§ **TEXT SEGMENT**

***

Hooks#

Node Hook#

class kedro_mlflow.framework.hooks.mlflow_hook.MlflowHook#

Bases: object

after_catalog_created(catalog: DataCatalog, conf_catalog: dict[str, Any], conf_creds: dict[str, Any], feed_dict: dict[str, Any], save_version: str, load_versions: str)#
after_context_created(context: KedroContext) None#

Hooks to be invoked after a KedroContext is created. This is the earliest hook triggered within a Kedro run. The KedroContext stores useful information such as credentials, config_loader and env. :param context: The context that was created.

after_pipeline_run(run_params: dict[str, Any], pipeline: Pipeline, catalog: DataCatalog) None#

Hook to be invoked after a pipeline runs. :param run_params: The params needed for the given run.

Should be identical to the data logged by Journal. # @fixme: this needs to be modelled explicitly as code, instead of comment Schema: {

“project_path”: str, “env”: str, “kedro_version”: str, “tags”: Optional[list[str]], “from_nodes”: Optional[list[str]], “to_nodes”: Optional[list[str]], “node_names”: Optional[list[str]], “from_inputs”: Optional[list[str]], “load_versions”: Optional[list[str]], “pipeline_name”: str, “extra_params”: Optional[dict[str, Any]],

}

Parameters:
  • pipeline – The Pipeline that was run.

  • catalog – The DataCatalog used during the run.

before_node_run(node: Node, catalog: DataCatalog, inputs: dict[str, Any], is_async: bool) None#

Hook to be invoked before a node runs. This hook logs all the parameters of the nodes in mlflow. :param node: The Node to run. :param catalog: A DataCatalog containing the node’s inputs and outputs. :param inputs: The dictionary of inputs dataset. :param is_async: Whether the node was run in async mode.

before_pipeline_run(run_params: dict[str, Any], pipeline: Pipeline, catalog: DataCatalog) None#

Hook to be invoked before a pipeline runs. :param run_params: The params needed for the given run.

***

§ **WORK TO COMPLETE**
Write the portion of the MlflowHook documentation that comes after its last line. The records have no connection to the text.

§ **EXTRACTED RECORDS**
***

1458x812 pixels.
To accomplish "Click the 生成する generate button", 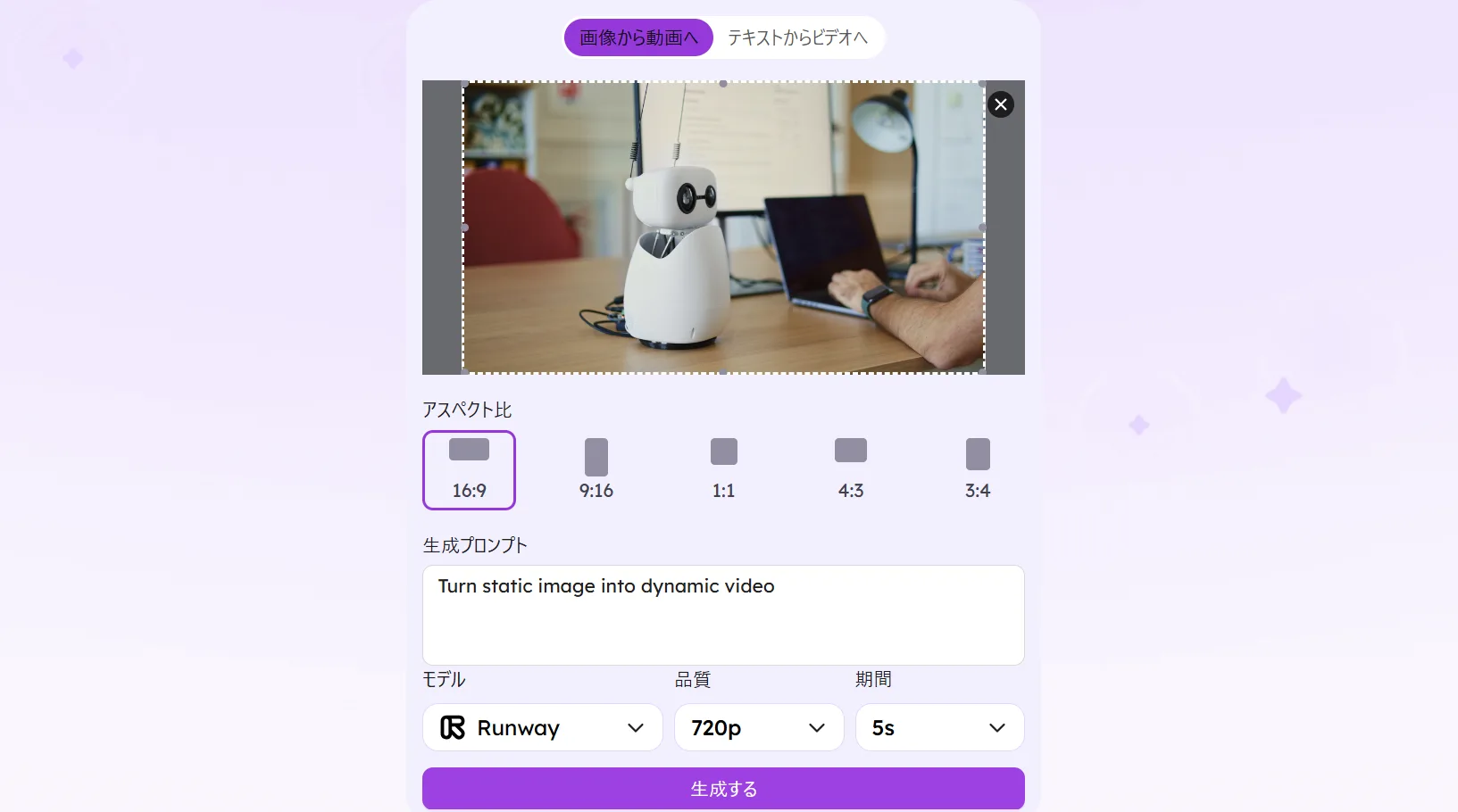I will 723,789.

***

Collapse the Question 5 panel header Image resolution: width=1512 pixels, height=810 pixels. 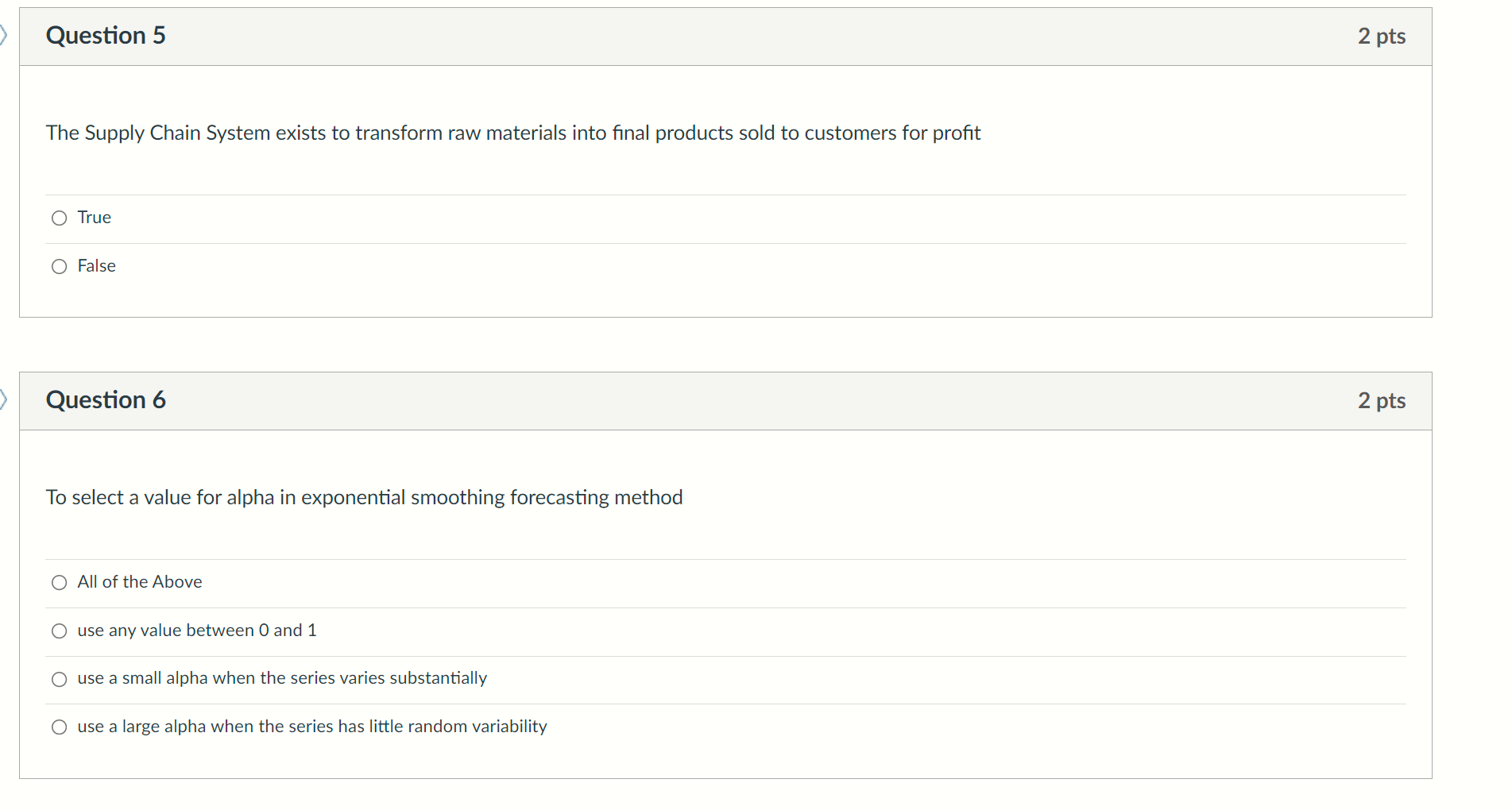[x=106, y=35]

***

§ **EXERCISE OUTPUT**
Should be identical to the data logged by Journal. # @fixme: this needs to be modelled explicitly as code, instead of comment Schema: {

“project_path”: str, “env”: str, “kedro_version”: str, “tags”: Optional[list[str]], “from_nodes”: Optional[list[str]], “to_nodes”: Optional[list[str]], “node_names”: Optional[list[str]], “from_inputs”: Optional[list[str]], “load_versions”: Optional[list[str]], “pipeline_name”: str, “extra_params”: Optional[dict[str, Any]],

}

Parameters:
  • pipeline – The Pipeline that will be run.

  • catalog – The DataCatalog to be used during the run.

on_pipeline_error(error: Exception, run_params: dict[str, Any], pipeline: Pipeline, catalog: DataCatalog)#

Hook invoked when the pipeline execution fails. All the mlflow runs must be closed to avoid interference with further execution.

Parameters:
  • error – (Not used) The uncaught exception thrown during the pipeline run.

  • run_params

    (Not used) The params used to run the pipeline. Should be identical to the data logged by Journal with the following schema:

    {
      "project_path": str,
      "env": str,
      "kedro_version": str,
      "tags": Optional[list[str]],
      "from_nodes": Optional[list[str]],
      "to_nodes": Optional[list[str]],
      "node_names": Optional[list[str]],
      "from_inputs": Optional[list[str]],
      "load_versions": Optional[list[str]],
      "pipeline_name": str,
      "extra_params": Optional[dict[str, Any]]
    }
    

  • pipeline – (Not used) The Pipeline that will was run.

  • catalog – (Not used) The DataCatalog used during the run.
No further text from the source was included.